WHAT YOU ARE ASKED TO DO
In full and without alteration, print the entries that follow.

EXERCISE MATERIALS
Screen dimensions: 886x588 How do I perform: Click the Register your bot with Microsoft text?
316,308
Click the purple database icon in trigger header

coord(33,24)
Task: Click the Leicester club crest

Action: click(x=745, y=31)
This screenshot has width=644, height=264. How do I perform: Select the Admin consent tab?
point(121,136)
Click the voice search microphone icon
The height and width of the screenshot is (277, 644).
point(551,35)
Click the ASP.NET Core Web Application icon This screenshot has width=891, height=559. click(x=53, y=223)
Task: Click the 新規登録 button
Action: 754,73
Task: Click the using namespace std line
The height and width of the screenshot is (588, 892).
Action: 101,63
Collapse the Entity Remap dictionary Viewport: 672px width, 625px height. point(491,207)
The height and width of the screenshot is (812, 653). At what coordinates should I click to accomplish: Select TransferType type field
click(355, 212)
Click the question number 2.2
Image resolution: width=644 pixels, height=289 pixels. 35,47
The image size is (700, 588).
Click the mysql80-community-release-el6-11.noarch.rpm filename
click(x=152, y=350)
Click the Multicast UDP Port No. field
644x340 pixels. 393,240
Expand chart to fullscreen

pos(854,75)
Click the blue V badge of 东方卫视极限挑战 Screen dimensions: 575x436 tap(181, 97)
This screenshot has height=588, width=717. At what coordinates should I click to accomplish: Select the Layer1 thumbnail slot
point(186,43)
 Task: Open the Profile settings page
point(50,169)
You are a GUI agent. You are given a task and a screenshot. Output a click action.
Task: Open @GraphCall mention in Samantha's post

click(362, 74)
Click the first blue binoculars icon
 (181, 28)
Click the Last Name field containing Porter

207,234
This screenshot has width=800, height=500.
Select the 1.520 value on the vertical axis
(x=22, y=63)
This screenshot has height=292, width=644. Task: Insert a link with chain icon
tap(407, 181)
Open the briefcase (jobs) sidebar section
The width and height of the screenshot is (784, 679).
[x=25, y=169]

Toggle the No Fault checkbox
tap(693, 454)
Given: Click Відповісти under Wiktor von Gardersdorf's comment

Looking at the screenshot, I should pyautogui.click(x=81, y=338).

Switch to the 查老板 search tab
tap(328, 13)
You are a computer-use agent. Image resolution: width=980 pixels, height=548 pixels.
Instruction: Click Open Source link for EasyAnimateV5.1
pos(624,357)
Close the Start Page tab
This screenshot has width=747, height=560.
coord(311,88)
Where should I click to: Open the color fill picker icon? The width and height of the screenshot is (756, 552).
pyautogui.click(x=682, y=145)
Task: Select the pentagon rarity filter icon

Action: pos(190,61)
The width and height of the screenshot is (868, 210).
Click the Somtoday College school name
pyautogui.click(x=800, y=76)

RESULT
Screen dimensions: 886x588 How do I perform: Click the Register your bot with Microsoft text?
316,308
Click the purple database icon in trigger header

coord(33,24)
Task: Click the Leicester club crest

Action: click(x=745, y=31)
This screenshot has width=644, height=264. How do I perform: Select the Admin consent tab?
point(121,136)
Click the voice search microphone icon
The height and width of the screenshot is (277, 644).
point(551,35)
Click the ASP.NET Core Web Application icon This screenshot has width=891, height=559. click(x=53, y=223)
Task: Click the 新規登録 button
Action: 754,73
Task: Click the using namespace std line
The height and width of the screenshot is (588, 892).
Action: 101,63
Collapse the Entity Remap dictionary Viewport: 672px width, 625px height. point(491,207)
The height and width of the screenshot is (812, 653). At what coordinates should I click to accomplish: Select TransferType type field
click(355, 212)
Click the question number 2.2
Image resolution: width=644 pixels, height=289 pixels. 35,47
The image size is (700, 588).
Click the mysql80-community-release-el6-11.noarch.rpm filename
click(x=152, y=350)
Click the Multicast UDP Port No. field
644x340 pixels. 393,240
Expand chart to fullscreen

pos(854,75)
Click the blue V badge of 东方卫视极限挑战 Screen dimensions: 575x436 tap(181, 97)
This screenshot has height=588, width=717. At what coordinates should I click to accomplish: Select the Layer1 thumbnail slot
point(186,43)
 Task: Open the Profile settings page
point(50,169)
You are a GUI agent. You are given a task and a screenshot. Output a click action.
Task: Open @GraphCall mention in Samantha's post

click(362, 74)
Click the first blue binoculars icon
 (181, 28)
Click the Last Name field containing Porter

207,234
This screenshot has width=800, height=500.
Select the 1.520 value on the vertical axis
(x=22, y=63)
This screenshot has height=292, width=644. Task: Insert a link with chain icon
tap(407, 181)
Open the briefcase (jobs) sidebar section
The width and height of the screenshot is (784, 679).
[x=25, y=169]

Toggle the No Fault checkbox
tap(693, 454)
Given: Click Відповісти under Wiktor von Gardersdorf's comment

Looking at the screenshot, I should pyautogui.click(x=81, y=338).

Switch to the 查老板 search tab
tap(328, 13)
You are a computer-use agent. Image resolution: width=980 pixels, height=548 pixels.
Instruction: Click Open Source link for EasyAnimateV5.1
pos(624,357)
Close the Start Page tab
This screenshot has width=747, height=560.
coord(311,88)
Where should I click to: Open the color fill picker icon? The width and height of the screenshot is (756, 552).
pyautogui.click(x=682, y=145)
Task: Select the pentagon rarity filter icon

Action: pos(190,61)
The width and height of the screenshot is (868, 210).
Click the Somtoday College school name
pyautogui.click(x=800, y=76)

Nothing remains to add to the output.